Connaissiez-vous l'origine de l'expression "Au grand dam de..."
Elle est utilisée pour dire "au grand dépit", "au grand courroux", "au grand désavantage", "au grand désarroi", "au préjudice" ou "au grand regret" de quelqu’un.
Le mot "dam" apparaît en France au IXe siècle dans les Serments de Strasbourg.
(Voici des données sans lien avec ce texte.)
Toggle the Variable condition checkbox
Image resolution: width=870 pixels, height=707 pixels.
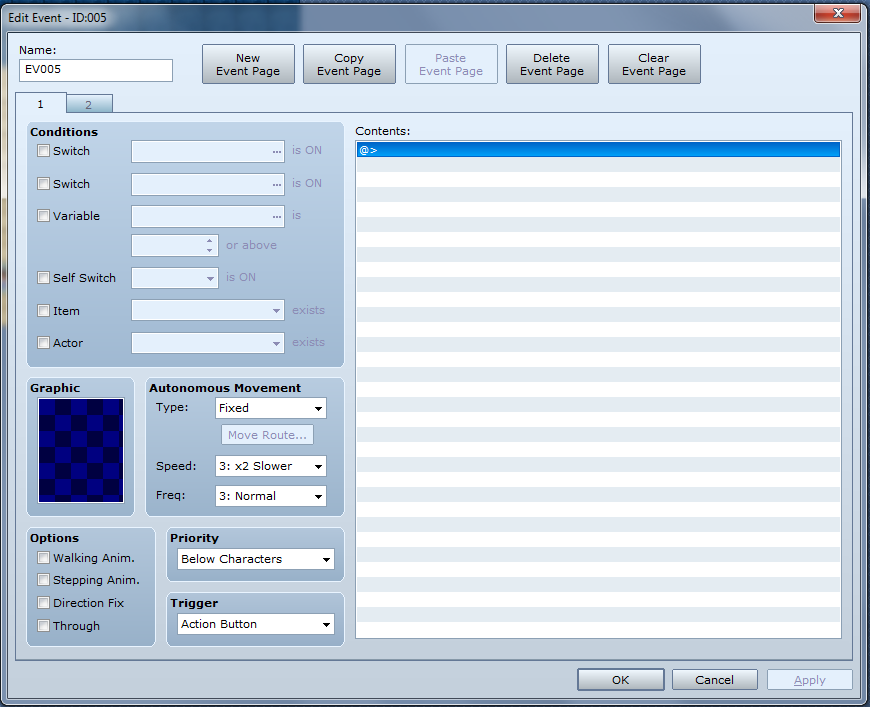click(43, 216)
Issu du latin "damnum" (préjudice), il est utilisé par les juristes de l'antiquité pour parler de "dommage" (physique ou moral) causé à une personne. "Dam" est l'ancêtre du mot "damage" (vers 1080), qui devint "domage" puis "dommage" vers 1160.
Sur le plan religieux la peine du dam correspondait à la damnation, "damnare" en latin signifiant "condamner".
"Damnum" (préjudice) est la forme neutre d’un ancien participe de "dare" (donner). Les Anciens considérant le voeu comme un
contrat passé avec la divinité,
on trouve souvent l’expression
"damnatus voto" signifiant
"astreint, obligé, tenu" par religion d'accomplir ce que l'on a promis.
Jusqu'au XIXe siècle, le mot "dam" est resté en usage mais sous une forme figée : "À mon dam", "à son dam" etc. Puis il a disparu, ne demeurant dans la langue française que sous la forme de l'expression que nous lui connaissons actuellement. On retrouve sa racine dans les mots "endommager", "dédommager" mais également dans "indemne" (qui n'a pas subi de dommage).
Un peu d'histoire
Le 14 février 842, les Serments de Strasbourg signent l'alliance militaire entre Charles le Chauve et Louis le Germanique, contre leur frère aîné, Lothaire Ier. Ils sont tous trois les fils de Louis le Pieux, lui-même fils de Charlemagne.
Louis le Germanique déclame son serment en langue romane (ancêtre de la langue française) pour être compris des soldats de Charles le Chauve. Et Charles le Chauve prononce le sien en langue tudesque (langue germanique) pour qu'il soit entendu des soldats de Louis. Cette façon de procéder constitue aussi, outre la compréhension par les soldats de l'autre partie, un acte symbolique.
Le texte roman des Serments a une portée philologique et symbolique essentielle puisqu'il constitue, pour ainsi dire, "l'acte de naissance de la langue française" dans le cadre d'un accord politique d'envergure historique.
Rédigé en roman et en tudesque, il constitue le plus ancien document écrit dans ces deux langues.. Ce n'est évidemment pas une oeuvre littéraire mais un document politique de premier ordre pour comprendre l'accession à l'écriture de la langue dite "vulgaire" (dans le sens de "vulgus", populaire, le commun des hommes).